Staying informed of your legislators’ activities and positions is vitally important.
The ABC Action Center makes it easy and convenient to stay up to date. You can do this in a variety of ways:
- Regularly (every month) visit your legislators’ websites, as well as the ABC Action Center website (action.abc.org), to keep track of how they voted on key ABC issues.
- Sign up for ABC’s Government Affairs newsletter to receive the latest legislative updates from ABC National (email email@example.com to do this).
- Ensure that your name is on your legislators’ mailing lists to receive newsletters and position papers.
- Become active on your local ABC chapter’s legislative committee.
- Attend LegCon, ABC’s National Legislative Conference to meet with your members of Congress at their Capitol Hill offices, and meet their Washington, D.C., staff in person.
- Read and take action when you receive the ABC Action Alerts—an indication that immediate action is required on an important issue.
- Obtain issue papers and updates on ABC’s legislative agenda by visiting the Politics and Policy sections of the ABC National website.
- Ask for help: Contact the Director of Grassroots at ABC National who is full of ideas and grassroots campaign knowledge.
- Always say thank you! Remember that your legislator’s time is very import.
Hosting an event at which your legislator can meet and talk with a group of ABC members is an easy and often successful way to create a lasting impression and relationship. Though it may sound intimidating at first, organizing a meeting is very simple and can be done in a variety of settings—luncheons, dinners, informal coffee hours, etc.
Here are some tips for scheduling an event:
Send your legislator a written invitation three to four weeks before the date of the event. Be considerate of the legislator’s schedule by offering several possible dates and times. Your RPM can advise when Congress will likely be in recess to help you coordinate a good time to meet.
Clearly state the purpose of the event and the number of people you expect to attend. When the legislator confirms, send a written confirmation to his or her office, reiterating the purpose and format of the event, including:
- time, location, and length of the program;
- topic or purpose of the event and the legislator’s function at the event;
- proper attire;
- the number of people expected to attend;
- a profile of the audience (e.g., ABC members, general constituents, business owners, chapter leadership);
- whether the legislator is expected to speak and, if so, for how long;
- whether the legislator requires any audio-visual equipment;
- whether other legislators, candidates or participants have been invited; and
- whether food will be served. (Be aware that there are restrictions regarding the amount of food that can be served. Contact firstname.lastname@example.org prior to the event to ensure you are in compliance with the law.
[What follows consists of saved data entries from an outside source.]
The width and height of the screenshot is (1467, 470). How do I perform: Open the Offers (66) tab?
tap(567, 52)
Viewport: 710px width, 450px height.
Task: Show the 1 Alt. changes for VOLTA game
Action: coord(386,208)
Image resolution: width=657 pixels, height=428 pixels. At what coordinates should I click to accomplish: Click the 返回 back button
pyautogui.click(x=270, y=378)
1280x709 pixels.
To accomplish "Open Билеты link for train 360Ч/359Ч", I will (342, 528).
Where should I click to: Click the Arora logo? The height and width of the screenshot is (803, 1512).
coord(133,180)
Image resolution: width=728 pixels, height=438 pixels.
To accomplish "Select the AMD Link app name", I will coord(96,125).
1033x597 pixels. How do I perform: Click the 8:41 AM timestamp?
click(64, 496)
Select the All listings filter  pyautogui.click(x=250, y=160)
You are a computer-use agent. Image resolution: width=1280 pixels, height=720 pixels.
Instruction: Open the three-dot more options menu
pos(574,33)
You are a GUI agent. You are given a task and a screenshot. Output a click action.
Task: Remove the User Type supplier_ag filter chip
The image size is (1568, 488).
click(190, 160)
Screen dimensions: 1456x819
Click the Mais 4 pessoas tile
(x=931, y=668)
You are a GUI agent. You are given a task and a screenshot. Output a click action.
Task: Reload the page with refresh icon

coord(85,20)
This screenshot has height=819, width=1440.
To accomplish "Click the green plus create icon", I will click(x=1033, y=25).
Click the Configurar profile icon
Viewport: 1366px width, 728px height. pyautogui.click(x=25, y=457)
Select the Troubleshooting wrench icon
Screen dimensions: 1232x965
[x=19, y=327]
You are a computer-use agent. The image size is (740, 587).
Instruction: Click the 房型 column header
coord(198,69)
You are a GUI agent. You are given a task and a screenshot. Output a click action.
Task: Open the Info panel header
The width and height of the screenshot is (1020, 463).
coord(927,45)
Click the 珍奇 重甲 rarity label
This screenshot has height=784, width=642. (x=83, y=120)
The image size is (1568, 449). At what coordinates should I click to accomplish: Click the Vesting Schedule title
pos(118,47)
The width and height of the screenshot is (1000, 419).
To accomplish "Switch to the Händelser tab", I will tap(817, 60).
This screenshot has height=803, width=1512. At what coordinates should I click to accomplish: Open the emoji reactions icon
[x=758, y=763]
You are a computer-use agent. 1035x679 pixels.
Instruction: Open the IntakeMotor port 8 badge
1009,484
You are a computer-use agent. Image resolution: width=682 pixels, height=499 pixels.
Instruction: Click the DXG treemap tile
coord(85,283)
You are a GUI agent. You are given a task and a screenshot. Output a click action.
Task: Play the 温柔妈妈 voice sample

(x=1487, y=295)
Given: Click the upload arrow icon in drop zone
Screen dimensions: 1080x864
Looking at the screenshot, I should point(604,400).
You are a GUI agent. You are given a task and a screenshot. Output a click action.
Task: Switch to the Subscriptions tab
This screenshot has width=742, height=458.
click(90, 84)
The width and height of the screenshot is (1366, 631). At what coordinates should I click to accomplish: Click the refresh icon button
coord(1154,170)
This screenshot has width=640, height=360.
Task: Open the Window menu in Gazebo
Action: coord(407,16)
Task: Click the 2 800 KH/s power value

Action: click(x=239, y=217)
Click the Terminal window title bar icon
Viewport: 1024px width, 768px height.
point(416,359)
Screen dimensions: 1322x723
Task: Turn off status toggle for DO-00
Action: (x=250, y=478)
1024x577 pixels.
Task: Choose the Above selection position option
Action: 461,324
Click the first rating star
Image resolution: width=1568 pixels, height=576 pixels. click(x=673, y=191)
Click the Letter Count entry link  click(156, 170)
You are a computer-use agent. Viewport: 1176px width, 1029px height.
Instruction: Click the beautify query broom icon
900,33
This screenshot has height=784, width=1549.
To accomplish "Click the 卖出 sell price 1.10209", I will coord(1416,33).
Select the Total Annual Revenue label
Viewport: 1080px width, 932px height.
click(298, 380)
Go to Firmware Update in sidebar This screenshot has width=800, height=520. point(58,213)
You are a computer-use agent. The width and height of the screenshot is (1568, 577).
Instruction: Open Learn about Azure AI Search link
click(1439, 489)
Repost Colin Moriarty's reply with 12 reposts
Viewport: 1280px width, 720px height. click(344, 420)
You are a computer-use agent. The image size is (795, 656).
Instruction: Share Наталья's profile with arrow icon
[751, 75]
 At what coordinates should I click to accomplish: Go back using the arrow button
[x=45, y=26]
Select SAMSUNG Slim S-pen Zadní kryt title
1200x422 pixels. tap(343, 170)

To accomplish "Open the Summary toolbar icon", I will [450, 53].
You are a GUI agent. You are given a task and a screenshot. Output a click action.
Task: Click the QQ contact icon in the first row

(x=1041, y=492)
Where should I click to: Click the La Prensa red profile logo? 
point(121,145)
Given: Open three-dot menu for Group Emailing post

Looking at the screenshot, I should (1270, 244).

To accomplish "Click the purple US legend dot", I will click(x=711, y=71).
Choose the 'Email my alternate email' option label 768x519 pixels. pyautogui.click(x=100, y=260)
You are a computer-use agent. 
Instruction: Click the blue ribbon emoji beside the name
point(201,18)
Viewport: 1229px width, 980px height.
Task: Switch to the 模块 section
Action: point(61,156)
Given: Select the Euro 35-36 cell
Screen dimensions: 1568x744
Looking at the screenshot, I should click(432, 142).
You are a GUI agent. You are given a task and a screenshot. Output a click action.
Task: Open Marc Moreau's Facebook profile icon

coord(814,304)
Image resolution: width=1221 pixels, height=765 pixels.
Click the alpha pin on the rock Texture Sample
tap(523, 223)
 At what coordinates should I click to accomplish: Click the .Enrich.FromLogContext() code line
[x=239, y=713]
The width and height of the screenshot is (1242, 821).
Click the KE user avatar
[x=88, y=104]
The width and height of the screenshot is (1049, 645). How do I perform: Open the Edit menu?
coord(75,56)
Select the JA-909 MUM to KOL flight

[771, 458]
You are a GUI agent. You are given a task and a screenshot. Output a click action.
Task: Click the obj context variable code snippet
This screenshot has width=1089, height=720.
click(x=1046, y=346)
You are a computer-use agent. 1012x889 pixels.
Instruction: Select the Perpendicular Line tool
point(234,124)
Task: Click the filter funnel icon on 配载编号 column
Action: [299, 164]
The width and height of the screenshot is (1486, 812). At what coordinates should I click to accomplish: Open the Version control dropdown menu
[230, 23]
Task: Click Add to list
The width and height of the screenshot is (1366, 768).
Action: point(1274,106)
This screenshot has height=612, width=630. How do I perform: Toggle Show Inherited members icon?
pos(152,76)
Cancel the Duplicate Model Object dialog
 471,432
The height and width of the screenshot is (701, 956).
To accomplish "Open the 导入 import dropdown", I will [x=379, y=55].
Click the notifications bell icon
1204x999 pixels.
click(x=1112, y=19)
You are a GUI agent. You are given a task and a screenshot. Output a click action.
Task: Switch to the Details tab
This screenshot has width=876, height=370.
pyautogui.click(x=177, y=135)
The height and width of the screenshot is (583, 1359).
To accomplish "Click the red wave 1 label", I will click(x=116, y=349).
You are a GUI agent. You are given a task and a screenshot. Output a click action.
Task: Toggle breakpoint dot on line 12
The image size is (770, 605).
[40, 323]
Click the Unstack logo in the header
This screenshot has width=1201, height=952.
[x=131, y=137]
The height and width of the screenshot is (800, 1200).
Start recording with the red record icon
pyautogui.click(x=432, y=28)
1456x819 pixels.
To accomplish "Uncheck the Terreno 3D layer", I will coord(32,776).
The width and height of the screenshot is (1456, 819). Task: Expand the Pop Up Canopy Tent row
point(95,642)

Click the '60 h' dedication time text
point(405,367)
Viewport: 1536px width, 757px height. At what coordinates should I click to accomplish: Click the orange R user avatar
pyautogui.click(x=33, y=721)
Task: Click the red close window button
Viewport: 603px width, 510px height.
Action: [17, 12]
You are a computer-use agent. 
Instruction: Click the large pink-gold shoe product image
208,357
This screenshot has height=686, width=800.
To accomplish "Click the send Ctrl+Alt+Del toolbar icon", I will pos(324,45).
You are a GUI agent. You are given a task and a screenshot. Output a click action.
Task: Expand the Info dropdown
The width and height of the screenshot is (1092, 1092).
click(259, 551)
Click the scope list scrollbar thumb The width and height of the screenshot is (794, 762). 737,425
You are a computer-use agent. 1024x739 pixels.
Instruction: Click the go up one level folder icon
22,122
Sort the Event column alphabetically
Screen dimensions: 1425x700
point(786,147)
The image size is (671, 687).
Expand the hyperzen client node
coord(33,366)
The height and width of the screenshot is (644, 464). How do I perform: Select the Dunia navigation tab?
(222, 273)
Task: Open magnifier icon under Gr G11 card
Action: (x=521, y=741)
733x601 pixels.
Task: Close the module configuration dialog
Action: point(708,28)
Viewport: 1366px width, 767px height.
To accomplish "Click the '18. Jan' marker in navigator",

One week before the event, telephone the invitees to ensure good attendance. After the event, send thank-you notes to the legislator as well as to the participants emphasizing the positive results of the event and the value of similar events in the future.
Communication by Telephone
Calling is a great option when immediately trying to convey your opinion. Call a member of Congress’ office prior to an important vote to remind him or her how you would like them to vote. Congressional offices almost always count the number of calls received for and against certain pieces of legislation, and consider these calls an informal gauge of their constituents’ opinions. For example, with regard to the card check legislation, one Senate office told ABC that it had received 25 calls supporting the bill for every one call against the bill. ABC is strongly opposed to this legislation. See Appendix C for a Guide to Effective Calls.
Guide to Effective Calls
While it usually is best to put your views in writing to your legislators, when a vote is scheduled to take place immediately, calling your representative’s office is a very effective way to make your views known.
Some points to keep in mind:
- Unless you are a personal friend of the legislator, it is not necessary to speak directly with him or her. You can leave a message about your concerns with the individual who answers the phone, or, better yet, with the legislator’s staff member who handles the particular issue in question. “I’d like to talk to the individual in your office who handles labor legislation.”
- Try not to argue. Just express your opinion. Say why you feel the way you do, and state what action you want your legislator to take. “I am against H.R.100 because it will cost my business more than $1,000 extra per employee each year– this is something I just cannot afford. Please let Representative Smith know that I urge him to vote ‘no’ on this bill.”
- Seek assurances that the message will be transmitted to your legislator, and request a response in writing. “Would you please pass this message directly to Representative Smith, and also send me a letter about his views on the bill?”
- It is very important when calling a legislator’s office to remember these cardinal rules:
- Be sure to give your full name and address; and, keep your call short and to the point.
- Your legislator’s number is available through the ABC Action app.
Communicating by Fax and Email
When a bill is coming up for a vote, and there is not enough time for a letter or personal meeting, email and fax are the fastest ways to voice your opinion. The guidelines listed above for writing letters apply to these forms of communication as well. While personalized constituent correspondence is ideal, ABC also utilizes its Grassroots network and VoterVOICE software to distribute Action Alerts, making it easy to e-mail your legislators. A message is pre-written according to the legislation, and with only a few clicks a message is sent. When you receive an Action Alert, distribute it to your employees and associates- strength in numbers is the only way to be really effective in these instances.